Patrick will only communicate with Kathy and no one else, which causes Kathy to second-guess her sanity, especially when Patrick begins to communicate through the computer monitor in his room. At this point, I was wondering if the director was going to go for one of those clich├ęd, no-longer-a-twist endings where maybe Kathy is the one in the coma and all the events that she is experiencing were symptoms of her illness or random firing of neurons, some crap like that. The scene structure of the movie sets up for such an ending, as each scene just kind of appears with no set-up, much like a series of dream sequences. Whoever she interacts with seems to hurt themselves, and although it was not as frenetic and feverish as say, Jacob’s Ladder, there were some odd things going on. 

So, I was intrigued. I at least wanted to know if I was right about how it would end. There was some decent suspense and intrigue built up and leading into the last half hour of the movie. What will happen with the coma patient who is being experimented on by a desperate, half-mad doctor as well as a nurse who is struggling with bouts of delusions? And then I watched the movie shit all over the proverbial bed.

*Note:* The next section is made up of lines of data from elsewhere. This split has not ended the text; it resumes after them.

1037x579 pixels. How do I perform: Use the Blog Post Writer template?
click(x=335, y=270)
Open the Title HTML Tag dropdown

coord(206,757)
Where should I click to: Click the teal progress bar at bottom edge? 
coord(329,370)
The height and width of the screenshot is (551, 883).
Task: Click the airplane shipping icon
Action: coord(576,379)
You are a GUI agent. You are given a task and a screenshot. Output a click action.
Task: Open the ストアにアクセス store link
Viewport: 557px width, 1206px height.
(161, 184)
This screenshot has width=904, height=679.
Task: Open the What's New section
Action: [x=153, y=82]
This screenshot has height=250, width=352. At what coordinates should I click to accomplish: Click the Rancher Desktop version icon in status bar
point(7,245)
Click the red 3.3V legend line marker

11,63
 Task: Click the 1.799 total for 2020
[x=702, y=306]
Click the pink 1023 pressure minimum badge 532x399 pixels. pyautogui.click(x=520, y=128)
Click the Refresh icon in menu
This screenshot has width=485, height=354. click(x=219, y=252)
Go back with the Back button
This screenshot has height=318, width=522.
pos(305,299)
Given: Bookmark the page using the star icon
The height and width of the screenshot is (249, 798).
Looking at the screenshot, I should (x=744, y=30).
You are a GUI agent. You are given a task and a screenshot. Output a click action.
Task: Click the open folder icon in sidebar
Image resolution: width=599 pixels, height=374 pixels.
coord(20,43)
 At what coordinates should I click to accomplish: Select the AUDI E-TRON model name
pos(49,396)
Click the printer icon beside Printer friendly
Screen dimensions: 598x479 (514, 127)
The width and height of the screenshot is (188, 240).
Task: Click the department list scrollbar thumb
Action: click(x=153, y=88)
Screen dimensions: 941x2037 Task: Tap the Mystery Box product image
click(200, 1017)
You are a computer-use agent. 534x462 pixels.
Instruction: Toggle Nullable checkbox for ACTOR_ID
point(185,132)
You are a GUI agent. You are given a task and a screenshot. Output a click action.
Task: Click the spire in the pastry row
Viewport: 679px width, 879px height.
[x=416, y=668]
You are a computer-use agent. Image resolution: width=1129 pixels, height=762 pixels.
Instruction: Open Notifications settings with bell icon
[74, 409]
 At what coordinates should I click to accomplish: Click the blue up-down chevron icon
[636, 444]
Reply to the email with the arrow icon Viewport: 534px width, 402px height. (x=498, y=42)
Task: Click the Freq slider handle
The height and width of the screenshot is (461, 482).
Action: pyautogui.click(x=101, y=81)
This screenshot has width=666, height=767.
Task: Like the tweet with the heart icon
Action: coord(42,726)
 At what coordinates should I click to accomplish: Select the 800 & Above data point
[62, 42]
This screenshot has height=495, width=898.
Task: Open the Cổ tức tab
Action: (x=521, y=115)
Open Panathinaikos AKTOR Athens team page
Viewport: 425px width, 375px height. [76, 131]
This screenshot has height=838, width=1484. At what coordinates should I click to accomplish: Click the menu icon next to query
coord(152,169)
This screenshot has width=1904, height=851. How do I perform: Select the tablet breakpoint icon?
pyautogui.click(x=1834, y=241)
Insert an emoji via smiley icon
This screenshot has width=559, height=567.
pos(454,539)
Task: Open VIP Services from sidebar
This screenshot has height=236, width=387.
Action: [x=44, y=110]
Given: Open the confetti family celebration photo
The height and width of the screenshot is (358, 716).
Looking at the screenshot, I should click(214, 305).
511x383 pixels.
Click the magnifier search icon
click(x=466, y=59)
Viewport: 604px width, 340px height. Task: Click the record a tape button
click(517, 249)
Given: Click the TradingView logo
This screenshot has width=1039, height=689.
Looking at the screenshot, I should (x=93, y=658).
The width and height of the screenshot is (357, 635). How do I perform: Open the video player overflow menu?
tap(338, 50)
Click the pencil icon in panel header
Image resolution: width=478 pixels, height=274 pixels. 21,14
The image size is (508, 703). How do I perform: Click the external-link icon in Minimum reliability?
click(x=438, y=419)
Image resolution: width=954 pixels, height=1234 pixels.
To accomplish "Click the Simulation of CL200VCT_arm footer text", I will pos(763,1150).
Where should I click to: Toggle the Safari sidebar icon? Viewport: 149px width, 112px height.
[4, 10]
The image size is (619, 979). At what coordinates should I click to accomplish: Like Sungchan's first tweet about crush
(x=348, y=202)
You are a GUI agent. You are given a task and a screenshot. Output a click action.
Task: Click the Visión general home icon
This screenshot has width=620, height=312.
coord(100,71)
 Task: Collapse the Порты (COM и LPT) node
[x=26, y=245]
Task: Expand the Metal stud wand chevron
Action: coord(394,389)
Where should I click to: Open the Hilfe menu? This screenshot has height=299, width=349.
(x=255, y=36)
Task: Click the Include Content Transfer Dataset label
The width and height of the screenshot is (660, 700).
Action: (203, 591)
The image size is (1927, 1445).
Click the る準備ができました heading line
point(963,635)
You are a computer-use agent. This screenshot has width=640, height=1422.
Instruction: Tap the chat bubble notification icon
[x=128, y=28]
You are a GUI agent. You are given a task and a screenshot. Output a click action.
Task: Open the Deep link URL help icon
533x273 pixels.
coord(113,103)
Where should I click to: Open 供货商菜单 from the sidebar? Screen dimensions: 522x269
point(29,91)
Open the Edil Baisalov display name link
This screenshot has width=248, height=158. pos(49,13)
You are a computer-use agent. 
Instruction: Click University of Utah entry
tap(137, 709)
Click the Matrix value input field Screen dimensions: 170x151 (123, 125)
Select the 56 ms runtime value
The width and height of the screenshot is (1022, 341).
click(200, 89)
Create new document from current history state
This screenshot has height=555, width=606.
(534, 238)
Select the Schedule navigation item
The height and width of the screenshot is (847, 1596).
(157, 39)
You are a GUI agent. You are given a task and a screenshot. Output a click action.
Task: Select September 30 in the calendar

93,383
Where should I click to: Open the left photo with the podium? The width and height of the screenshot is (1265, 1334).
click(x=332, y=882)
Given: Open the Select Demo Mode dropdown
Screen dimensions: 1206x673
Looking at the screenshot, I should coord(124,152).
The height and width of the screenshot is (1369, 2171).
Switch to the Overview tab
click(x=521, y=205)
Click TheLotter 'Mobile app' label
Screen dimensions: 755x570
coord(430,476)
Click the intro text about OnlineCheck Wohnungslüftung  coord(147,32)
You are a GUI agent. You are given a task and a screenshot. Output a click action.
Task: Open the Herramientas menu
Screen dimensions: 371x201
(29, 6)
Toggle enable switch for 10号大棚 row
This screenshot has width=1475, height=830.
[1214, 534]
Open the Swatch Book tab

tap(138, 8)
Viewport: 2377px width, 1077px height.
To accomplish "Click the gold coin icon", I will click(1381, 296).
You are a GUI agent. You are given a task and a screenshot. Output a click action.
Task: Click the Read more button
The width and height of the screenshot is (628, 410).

Telekinesis. They went with Telekinesis. Apparently, for each of Patrick’s treatments, he was getting stronger and was able to better control objects with his mind, even from miles away. Patrick is controlling cars, he’s taking over people’s computers, he’s making phone calls. Not only is he making phone calls, but he’s also controlling the people he calls through the goddamn telephone if they pick up the receiver. Why, he can make a man melt his hands in a sandwich press if he wants. At one point, he doesn’t even need to make the phone calls. He just wills himself into another’s body, whether they are alive or dead.

Toward the end, Dr. Roget gets so desperate for results from the testing that he literally amps up the treatment, giving Patrick all sorts of telekinetic powers. Because that’s how electricity works. Let that be a lesson to you, kids: If you’ve ever wanted to do a Jedi-mind trick, like Luke Skywalker reaching for his lightsaber, then all you need to do is grab your favorite fork and jam it into the nearest electrical socket.

This third act was so terrible, it felt like I was watching someone smear themselves with their own shit. Sweet little Patrick was actually admitted to the clinic right after he killed his mother and her boyfriend and tried to off himself. And now he was obsessed with Kathy. Why? Because she showed him some care and consideration. Oh, and the hand job. Patrick was really keen on getting that hand job. In order to convince her to finish the (hand) job, Patrick controls all of the coma patients by making them sit up straight and say, “Patrick wants his hand job.” No, I am not kidding.

Now, if Patrick could control multiple people at will, couldn’t he have just taken over Kathy’s body and finished his hand job then? It would have given a whole new spin on “the stranger” masturbation technique. And it would have saved me a lot of frustration watching this dreck.

The movie turned into such a farce; I hardly even noticed the ending. I was half-expecting Leslie Nielson to come into Patrick’s room and go, “I just wanted to tell you both good luck, we’re all counting on you.”

Kathy kills Patrick somehow, in a way that I didn’t really care about, but right after she does so, Patrick gives himself one last surge of electricity and flies his body out the goddamn window to kill himself. Again. And I couldn’t stop laughing.